Segment Open
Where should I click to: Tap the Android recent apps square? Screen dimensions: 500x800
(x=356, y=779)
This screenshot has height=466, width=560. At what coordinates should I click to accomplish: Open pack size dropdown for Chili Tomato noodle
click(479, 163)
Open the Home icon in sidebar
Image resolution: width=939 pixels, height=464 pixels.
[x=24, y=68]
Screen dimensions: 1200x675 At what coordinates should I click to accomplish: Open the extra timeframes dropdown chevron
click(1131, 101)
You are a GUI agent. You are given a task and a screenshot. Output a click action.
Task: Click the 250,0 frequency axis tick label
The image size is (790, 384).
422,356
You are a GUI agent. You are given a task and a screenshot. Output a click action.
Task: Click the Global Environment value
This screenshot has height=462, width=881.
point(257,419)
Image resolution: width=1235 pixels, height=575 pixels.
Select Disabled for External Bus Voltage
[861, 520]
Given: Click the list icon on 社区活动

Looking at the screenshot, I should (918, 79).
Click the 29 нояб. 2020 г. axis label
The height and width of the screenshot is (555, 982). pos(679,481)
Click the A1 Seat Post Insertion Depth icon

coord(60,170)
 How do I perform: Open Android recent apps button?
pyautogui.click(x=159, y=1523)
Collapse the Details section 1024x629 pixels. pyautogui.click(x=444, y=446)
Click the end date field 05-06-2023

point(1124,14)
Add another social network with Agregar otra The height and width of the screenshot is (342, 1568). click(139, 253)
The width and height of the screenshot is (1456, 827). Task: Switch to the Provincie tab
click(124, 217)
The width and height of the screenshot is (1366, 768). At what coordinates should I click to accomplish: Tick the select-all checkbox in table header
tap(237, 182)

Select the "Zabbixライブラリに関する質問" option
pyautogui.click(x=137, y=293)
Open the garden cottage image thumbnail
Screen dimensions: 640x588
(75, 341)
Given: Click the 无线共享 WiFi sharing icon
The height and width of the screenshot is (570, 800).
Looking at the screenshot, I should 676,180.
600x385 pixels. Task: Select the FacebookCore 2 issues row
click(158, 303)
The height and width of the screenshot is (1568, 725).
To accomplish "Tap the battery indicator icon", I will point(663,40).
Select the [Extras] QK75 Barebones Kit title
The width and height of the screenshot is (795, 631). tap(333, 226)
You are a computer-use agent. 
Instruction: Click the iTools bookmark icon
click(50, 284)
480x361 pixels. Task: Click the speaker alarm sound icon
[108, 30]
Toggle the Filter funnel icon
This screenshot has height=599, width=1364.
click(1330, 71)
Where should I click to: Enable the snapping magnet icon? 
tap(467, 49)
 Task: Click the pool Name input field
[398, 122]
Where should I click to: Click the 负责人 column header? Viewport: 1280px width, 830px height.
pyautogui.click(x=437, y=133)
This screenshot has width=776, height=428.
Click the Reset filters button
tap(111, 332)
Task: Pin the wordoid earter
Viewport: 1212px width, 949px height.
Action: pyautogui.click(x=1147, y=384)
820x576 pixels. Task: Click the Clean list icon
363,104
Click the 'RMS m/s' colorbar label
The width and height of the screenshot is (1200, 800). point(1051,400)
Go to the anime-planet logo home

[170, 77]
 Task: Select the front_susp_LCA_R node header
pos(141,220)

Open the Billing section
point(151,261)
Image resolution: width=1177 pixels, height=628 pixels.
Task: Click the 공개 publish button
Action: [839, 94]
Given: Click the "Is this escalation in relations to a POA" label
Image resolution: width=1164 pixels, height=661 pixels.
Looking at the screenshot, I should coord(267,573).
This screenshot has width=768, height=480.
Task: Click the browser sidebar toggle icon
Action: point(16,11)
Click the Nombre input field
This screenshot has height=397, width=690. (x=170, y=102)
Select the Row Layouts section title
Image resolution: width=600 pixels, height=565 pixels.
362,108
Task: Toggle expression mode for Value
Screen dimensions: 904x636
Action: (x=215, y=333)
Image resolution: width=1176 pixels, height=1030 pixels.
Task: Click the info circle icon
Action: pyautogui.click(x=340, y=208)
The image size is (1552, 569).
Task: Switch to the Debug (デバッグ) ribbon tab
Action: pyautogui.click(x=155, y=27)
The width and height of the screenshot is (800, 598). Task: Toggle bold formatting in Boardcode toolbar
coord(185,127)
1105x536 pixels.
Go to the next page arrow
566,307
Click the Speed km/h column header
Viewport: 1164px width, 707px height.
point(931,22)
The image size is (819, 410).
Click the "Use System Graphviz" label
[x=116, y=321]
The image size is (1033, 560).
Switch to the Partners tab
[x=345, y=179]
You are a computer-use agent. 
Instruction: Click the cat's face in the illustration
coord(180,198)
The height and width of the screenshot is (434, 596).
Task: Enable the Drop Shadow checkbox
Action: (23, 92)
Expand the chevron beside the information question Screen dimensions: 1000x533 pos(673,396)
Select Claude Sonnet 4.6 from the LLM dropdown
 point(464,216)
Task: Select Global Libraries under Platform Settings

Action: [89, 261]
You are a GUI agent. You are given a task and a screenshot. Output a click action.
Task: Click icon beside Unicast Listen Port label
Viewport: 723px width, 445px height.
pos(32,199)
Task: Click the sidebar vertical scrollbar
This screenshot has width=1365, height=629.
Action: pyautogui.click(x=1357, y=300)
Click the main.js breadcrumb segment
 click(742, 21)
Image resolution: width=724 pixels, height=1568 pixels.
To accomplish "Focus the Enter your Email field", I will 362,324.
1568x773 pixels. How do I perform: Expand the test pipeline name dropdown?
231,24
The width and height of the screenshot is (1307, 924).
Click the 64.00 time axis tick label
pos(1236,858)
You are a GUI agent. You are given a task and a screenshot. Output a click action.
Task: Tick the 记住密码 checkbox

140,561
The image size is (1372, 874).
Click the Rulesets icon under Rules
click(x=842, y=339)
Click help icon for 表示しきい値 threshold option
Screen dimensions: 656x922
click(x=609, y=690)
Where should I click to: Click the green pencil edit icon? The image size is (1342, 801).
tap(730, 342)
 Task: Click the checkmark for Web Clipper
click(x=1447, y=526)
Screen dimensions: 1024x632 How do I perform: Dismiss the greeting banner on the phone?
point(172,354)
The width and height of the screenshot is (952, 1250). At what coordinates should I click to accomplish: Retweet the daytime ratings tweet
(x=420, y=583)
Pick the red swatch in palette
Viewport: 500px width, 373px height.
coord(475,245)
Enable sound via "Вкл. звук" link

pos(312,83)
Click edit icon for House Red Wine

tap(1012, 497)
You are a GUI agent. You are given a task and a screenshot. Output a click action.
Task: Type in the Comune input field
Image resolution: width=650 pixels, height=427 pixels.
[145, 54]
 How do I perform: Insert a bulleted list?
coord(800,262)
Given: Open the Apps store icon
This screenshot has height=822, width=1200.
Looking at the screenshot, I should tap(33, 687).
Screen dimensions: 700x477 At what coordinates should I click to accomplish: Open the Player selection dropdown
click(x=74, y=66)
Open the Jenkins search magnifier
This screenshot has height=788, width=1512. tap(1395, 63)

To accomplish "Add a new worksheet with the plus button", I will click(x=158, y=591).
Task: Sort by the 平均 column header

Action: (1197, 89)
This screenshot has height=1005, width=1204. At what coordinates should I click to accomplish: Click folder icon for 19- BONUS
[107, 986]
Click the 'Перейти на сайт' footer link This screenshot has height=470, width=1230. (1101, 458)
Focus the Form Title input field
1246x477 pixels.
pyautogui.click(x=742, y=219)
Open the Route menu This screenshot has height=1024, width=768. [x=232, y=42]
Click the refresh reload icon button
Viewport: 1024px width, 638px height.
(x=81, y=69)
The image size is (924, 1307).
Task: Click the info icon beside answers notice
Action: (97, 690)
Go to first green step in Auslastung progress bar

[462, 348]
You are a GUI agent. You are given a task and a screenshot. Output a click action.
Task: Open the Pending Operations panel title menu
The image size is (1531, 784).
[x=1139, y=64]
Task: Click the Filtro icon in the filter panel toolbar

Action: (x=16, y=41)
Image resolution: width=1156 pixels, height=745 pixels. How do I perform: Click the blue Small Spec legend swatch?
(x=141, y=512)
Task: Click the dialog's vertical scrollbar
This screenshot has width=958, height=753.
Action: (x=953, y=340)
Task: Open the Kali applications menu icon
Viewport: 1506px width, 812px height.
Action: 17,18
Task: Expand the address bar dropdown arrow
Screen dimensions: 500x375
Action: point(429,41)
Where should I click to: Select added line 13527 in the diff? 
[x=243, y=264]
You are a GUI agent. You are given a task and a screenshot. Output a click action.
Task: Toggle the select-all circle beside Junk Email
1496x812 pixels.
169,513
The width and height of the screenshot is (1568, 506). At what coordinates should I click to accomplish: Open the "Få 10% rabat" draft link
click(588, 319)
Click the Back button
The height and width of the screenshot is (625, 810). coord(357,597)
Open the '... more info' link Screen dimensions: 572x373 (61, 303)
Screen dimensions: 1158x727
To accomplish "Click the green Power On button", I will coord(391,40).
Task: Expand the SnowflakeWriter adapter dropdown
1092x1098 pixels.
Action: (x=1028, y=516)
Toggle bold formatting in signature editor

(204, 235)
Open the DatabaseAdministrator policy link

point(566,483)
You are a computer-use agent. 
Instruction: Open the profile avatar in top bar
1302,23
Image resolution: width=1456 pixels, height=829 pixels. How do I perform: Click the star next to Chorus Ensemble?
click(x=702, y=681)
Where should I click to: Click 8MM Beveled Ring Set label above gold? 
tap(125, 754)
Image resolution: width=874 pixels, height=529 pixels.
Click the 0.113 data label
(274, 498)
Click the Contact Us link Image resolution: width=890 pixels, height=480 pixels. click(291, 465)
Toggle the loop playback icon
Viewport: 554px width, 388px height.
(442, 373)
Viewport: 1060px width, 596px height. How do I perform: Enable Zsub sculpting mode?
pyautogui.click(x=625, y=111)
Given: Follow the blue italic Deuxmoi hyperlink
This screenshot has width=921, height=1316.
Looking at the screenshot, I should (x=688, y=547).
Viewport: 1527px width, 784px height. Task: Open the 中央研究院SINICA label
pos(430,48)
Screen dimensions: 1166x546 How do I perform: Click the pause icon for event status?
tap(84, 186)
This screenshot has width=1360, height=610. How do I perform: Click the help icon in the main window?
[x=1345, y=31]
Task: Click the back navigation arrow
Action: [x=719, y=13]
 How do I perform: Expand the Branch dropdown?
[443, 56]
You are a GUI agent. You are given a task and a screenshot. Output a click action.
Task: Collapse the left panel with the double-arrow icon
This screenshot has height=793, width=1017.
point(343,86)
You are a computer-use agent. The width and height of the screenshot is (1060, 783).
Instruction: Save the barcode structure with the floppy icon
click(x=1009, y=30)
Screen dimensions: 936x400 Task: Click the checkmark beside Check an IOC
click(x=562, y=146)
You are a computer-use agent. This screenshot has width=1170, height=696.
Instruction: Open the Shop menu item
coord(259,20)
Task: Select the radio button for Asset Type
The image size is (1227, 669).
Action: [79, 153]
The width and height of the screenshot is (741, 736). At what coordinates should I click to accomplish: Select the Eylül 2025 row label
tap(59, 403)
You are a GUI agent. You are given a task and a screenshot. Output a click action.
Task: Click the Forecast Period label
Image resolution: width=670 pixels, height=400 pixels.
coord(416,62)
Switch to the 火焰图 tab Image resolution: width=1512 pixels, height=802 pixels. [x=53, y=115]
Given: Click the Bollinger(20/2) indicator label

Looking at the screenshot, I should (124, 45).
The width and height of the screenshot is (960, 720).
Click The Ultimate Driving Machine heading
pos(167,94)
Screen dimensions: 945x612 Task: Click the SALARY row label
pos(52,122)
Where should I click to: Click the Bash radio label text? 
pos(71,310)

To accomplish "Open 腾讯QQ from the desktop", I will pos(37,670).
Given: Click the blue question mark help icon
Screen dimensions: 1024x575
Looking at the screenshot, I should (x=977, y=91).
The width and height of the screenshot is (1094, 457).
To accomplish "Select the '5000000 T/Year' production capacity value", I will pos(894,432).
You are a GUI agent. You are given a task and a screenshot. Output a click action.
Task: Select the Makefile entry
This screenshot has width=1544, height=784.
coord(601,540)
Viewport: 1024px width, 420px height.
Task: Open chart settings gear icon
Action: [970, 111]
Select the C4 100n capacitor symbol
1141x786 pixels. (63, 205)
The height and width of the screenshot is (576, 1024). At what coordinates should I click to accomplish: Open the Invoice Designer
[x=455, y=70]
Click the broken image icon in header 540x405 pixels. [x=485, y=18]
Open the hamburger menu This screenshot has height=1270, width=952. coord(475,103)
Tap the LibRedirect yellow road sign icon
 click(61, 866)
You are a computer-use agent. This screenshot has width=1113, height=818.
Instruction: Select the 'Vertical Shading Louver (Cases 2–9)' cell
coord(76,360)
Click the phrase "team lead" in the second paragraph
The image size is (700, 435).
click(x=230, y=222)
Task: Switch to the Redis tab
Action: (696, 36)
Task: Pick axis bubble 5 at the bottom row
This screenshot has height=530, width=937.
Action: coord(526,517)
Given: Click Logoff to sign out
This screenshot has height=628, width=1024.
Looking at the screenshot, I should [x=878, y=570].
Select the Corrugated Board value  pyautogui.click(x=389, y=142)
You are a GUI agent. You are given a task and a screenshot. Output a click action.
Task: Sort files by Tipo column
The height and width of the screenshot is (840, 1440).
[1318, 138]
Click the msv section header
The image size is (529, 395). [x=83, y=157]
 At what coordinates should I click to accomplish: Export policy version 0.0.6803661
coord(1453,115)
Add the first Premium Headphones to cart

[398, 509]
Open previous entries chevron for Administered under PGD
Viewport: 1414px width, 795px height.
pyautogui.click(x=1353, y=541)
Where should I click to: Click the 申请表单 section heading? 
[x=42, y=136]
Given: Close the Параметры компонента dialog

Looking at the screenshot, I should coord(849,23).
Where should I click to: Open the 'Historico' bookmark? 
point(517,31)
Segment Closed
TASK BRIEF
Output only the count of lines in the data containing "question".

WRITTEN SOLUTION
2